Olay tam Vali Çeşmesinin yanında cereyan etti. (Vali çeşmesinin üç yandan çıkmalı 1 parmaklık musluksuz demir tesisat borularından kuvvetli akan güzel bir suyu var. Biraz gerisinde tünel yapılırken çeşmeye gelen damarlarla oynandığı için hayli süre suyu etrafa yayıldı. Ama zaten kaynağı hemen orası olduğu için millet tereddütsüz kullandı yine suyu. Zap vadisinde her km.de böyle pınarlar çok olmakla beraber, bu çeşme derleyip toparladığı için suyu, ziyaretçisi çok oluyor.) Yanlarına kavuştuk. Biz gidene kadar hepsi arabadan çıkınca rahatladık, ama ufak da olsa kanamaları olduğundan acilen merkeze yetişmeleri gerekiyordu. Biz indik onlar bindi. O mevkide mümkün değil telefon çekmez. Gelip geçenlerle Üzümcü karakoluna haber gönderdik. Kendi güvenliklerini sağlayarak gelecekleri için 15 km.yi gelmeleri yaklaşık 2 saat sürdü. Aracın elektrik ve yakıt sızıntısı olmadığını kontrol edip biraz daha oyalandıktan ve daha sonra çekiciyle arabayı almak üzere terk ettikten sonra su almaya gelenlerden biriyle geri döndük. Merkeze vardığımızda tedavileri bitmek ve taburcu olmak üzere olduklarını görünce sevindik. Araba hariç kimseye bir şey olmamıştı.

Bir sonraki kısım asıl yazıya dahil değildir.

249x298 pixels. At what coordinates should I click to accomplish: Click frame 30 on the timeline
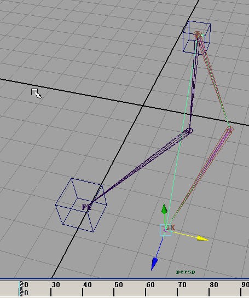click(x=55, y=285)
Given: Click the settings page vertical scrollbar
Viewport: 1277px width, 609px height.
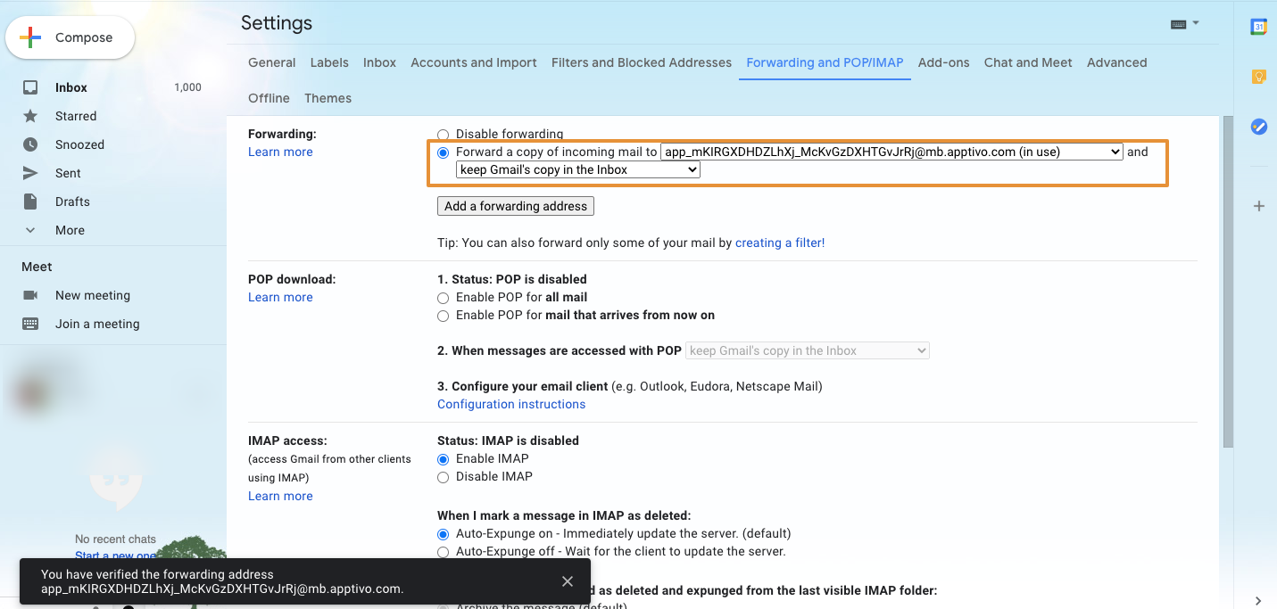Looking at the screenshot, I should pyautogui.click(x=1228, y=281).
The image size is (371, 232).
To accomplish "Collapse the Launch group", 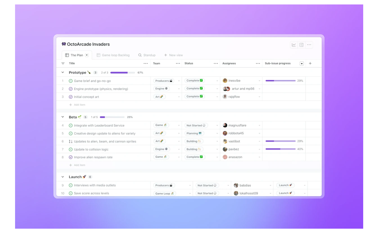I will click(63, 177).
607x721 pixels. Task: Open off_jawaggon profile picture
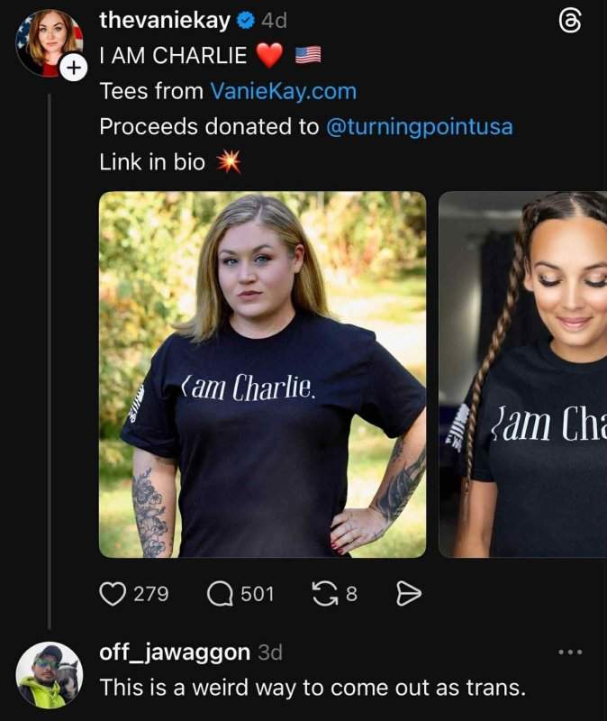(49, 676)
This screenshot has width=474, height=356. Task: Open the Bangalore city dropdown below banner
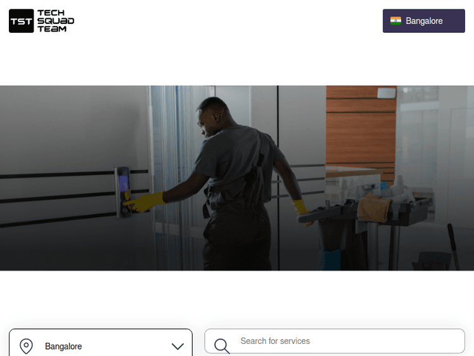(100, 343)
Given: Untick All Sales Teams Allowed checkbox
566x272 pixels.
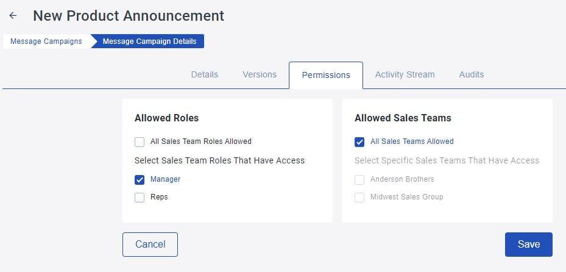Looking at the screenshot, I should (x=359, y=142).
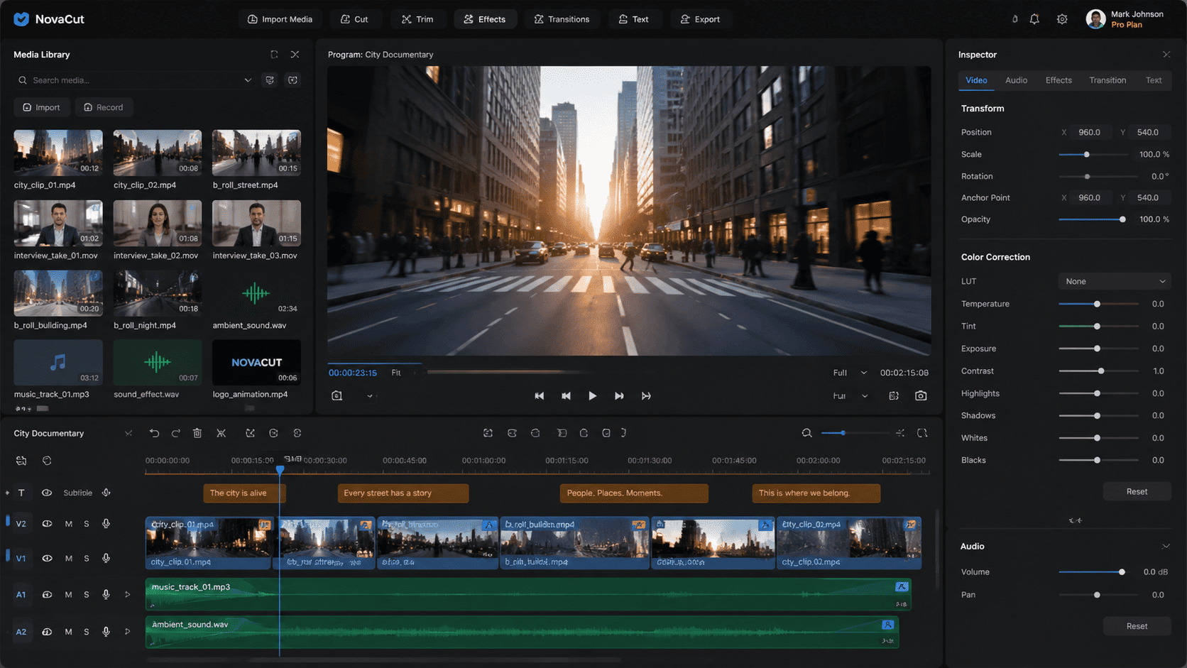Open the notifications bell icon
Viewport: 1187px width, 668px height.
click(x=1034, y=19)
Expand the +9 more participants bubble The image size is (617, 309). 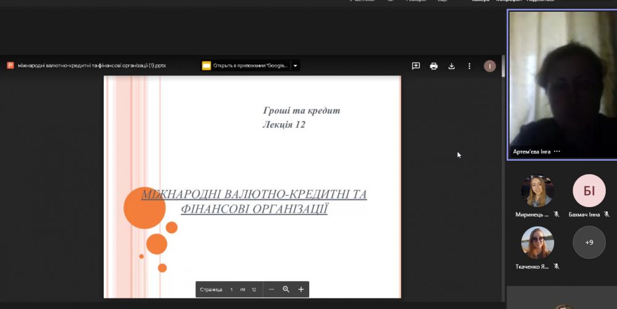point(589,242)
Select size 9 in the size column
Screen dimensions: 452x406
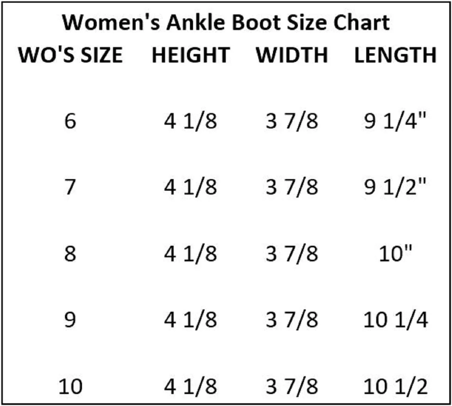(70, 320)
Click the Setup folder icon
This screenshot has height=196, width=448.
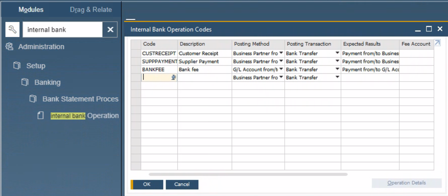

Bu kaza her gün onlarcasının olması muhtemel kazalardan sadece biriydi. İşin kötüsü kaza yapmaksa, daha kötüsü Zap’a uçmaktır, söz konusu Zap vadisi olunca.

O yoldan tam tam 4 sene okula gittim geldim sonra. Zap’a düşüp de çıkanı duymadım, görmedim. (Mayın patlaması sonucu Zap’a yuvarlanan bir asker günlerce süren aramalar sonucu ancak bulunabilmişti. Ankara’dan gelen özel ekip bulabilmişti naaşını. Bir de yöre halkının az bir kısmında az da olsa Cuma günleri Zap’ın cenazeleri vereceğine dair bir umut var. Özellikle o vakitlerde gidip arıyorlar uzun süren kayıpları.) Zap Suyu, tıpkı bir maratonda gibi, fakat yüz metre atleti performansıyla koşturmaya başladığı günden beri yapılması gereken, ama yüzyıllardır yapılmayan yol kenarı bariyerleri 2013’te yapılmaya başlandı. O da hem çözüm değil, hem de yarı yolda var sadece. Merkeze çıkan yolun birkaç km.lik kısmında dik yamaçlara tel örgüler çekildi, eyvallah. Ama koca Zap vadisinde yola akan, düşen taşın kayanın haddi hesabı yokken bu lokal bir tedavi oluyor. Yüzlerce km.lik yollarda sadece bir yerde radar var. Yerlerde hız limitleri yazıyor, ama uyan kim!

Ve 4 Mayıs 2015 günü ajanslara kara bir haber düştü

Ajanslardan okuduklarımı derleyerek ileteyim: Hakkâri merkeze bağlı Taşbaşı köyünden sabah saatlerinde şehir merkezine bir yakınlarının cenazesini almaya giden dört araçlık konvoydaki bir kamyonet Vali Erdoğan Gürbüz çeşmesi yakınlarında, şoförün direksiyon hâkimiyetini kaybetmesiyle Zap Suyu’na yuvarlandı. O gece ve gün boyunca iyice hızını artıran yağmurla coşan Zap Suyu uzun atlamalı büyük dalgalarıyla hemen içine çekti aracı. Araçtan çıksan ne fayda, yüzme bilsen boş! Konvoydan biraz geride kalan aracın merkeze ulaşmadığı fark edilince şüpheler üzerine aramalar başladı. 5 Mayıs Salı günü öğle saatlerinde suyun hafiften azalmasıyla biraz görünerek vinçle alınan araçtaki 5 kişinin kilitli kalmak suretiyle boğularak feci şekilde can verdikleri tespit edildi.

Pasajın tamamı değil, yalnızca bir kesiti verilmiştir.